D4.1 Initially available datasets and usage guidelines

This deliverable is produced in the context of Task 4.1, which aims to organize a meaningful and productive pilot. It collects, integrates and manages the different data sources.

D4.1 will allow us to use machine learning algorithms and tools while implementing the planned personalisation pilots. These pilots serve as self-contained proof-of-concept field trials. Promising pilots may then be presented to the publishing partners as a basis for efforts related to the ongoing push for personalised content and experiences prevalent in the publishing industry today.

The following data will be made available by the appropriate partners (DW, VRT and DIAS) at the very beginning of the project:

• Data structures of articles and coverage of article metadata

• Summary process diagrams on data collection and relevant management processes

• Content consumer profiles and their relevant contextual data

However, to guarantee a smooth project process, data will have to be collected by each broadcasting or publishing partner.
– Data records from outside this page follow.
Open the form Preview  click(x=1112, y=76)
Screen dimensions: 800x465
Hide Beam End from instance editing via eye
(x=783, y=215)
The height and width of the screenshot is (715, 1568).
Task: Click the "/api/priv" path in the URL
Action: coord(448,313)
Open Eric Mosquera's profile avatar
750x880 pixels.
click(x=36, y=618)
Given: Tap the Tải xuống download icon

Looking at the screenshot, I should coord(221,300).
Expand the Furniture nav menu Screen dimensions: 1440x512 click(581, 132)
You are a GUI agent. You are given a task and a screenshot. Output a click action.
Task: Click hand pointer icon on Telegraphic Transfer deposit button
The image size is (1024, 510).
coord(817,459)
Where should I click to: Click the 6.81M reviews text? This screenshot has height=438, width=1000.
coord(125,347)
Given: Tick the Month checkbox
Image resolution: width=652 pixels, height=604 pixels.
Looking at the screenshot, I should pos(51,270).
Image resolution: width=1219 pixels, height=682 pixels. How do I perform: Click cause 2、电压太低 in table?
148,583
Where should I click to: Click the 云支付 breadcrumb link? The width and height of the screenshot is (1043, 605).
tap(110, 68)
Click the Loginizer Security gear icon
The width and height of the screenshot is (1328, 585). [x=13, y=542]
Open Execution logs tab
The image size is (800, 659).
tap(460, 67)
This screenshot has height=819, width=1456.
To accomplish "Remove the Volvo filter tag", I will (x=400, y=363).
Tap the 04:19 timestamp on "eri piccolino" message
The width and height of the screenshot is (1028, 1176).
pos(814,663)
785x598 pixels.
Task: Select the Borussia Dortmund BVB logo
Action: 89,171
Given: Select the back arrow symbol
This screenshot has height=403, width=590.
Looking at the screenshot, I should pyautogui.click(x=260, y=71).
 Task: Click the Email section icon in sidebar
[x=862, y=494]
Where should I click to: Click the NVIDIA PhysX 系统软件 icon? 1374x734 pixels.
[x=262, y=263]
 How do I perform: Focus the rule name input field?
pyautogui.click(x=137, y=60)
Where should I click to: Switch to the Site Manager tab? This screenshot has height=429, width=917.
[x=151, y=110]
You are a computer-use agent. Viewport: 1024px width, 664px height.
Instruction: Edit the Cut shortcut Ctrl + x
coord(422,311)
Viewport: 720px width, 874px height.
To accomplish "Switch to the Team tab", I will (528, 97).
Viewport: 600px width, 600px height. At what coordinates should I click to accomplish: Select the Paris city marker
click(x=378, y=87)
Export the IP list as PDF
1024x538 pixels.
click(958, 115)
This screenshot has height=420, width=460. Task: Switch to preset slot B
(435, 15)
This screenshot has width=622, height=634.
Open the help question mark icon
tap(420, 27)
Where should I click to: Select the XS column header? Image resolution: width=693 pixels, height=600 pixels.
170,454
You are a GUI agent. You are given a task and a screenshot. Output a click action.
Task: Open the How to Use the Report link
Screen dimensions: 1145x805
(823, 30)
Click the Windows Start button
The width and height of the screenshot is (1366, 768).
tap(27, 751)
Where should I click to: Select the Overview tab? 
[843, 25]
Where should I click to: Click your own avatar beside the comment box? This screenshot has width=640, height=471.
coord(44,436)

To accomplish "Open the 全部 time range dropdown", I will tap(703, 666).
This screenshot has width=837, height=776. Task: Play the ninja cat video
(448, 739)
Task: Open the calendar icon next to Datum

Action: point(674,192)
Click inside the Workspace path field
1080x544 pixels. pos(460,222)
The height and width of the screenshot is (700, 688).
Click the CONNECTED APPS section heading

We foresee a large data collection exercise for the following data: content (e.g. news articles), user context (e.g. location, device, time of day) and user behaviour.

The broadcasting and publishing partners in the consortium have varying levels of data collection capabilities. Partners will be improving their data collecting and management competences during the lifetime of the project. Thus, we hope to realize a seamless transfer of data from the live production environments of broadcasters and publishers to the CPN platform.